Be in the conversation early. If you find out about the change in the sprint review, you've lost. Three-amigos sessions on each story (PM + dev + QA) catch ambiguity before development; daily stand-ups surface scope shifts mid-stream. Most "the requirement changed" stories are really "the requirement was always ambiguous, and we discovered it late."
Keep the test design lightweight. If your tests are 50-step scripts, a small spec change means rewriting the whole script. If they're small, behaviour-focused, and use shared helpers, a spec change usually means updating one or two cases. Lightweight test design is what makes agile testing possible.

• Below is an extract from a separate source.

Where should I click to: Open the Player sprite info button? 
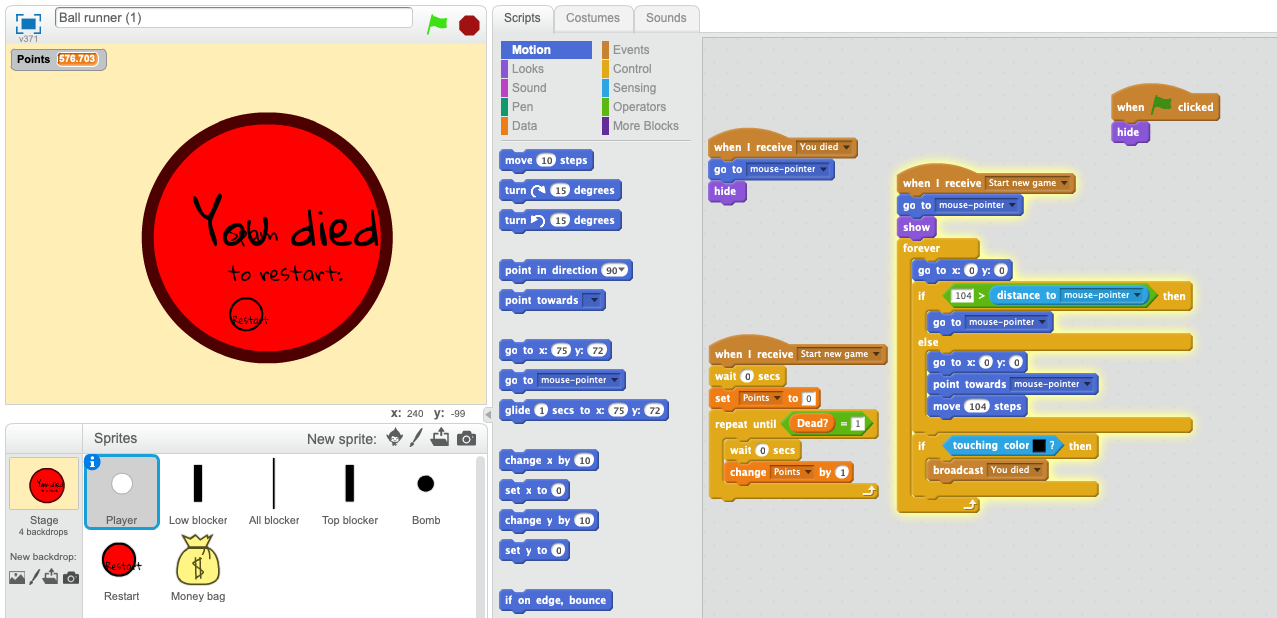point(93,462)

Treat the change as scope, not as work-creation. When the spec changes mid-sprint, the QA effort changes too. The right response isn't silently working overtime; it's "this change adds 4 hours of test work, here's what we'd cut to fit it in the sprint, or do we want to extend the sprint?"
Automate the stable, manual the volatile. During a feature's design phase, automating tests is expensive because the tests change daily. Wait until the spec stabilises (often the last few days of the sprint) to invest in automation. In the meantime, exploratory testing keeps coverage going.
Push back on undefined acceptance criteria. "We'll figure it out" is not an acceptance criterion. Either negotiate concrete criteria or flag the story as not-ready-to-accept.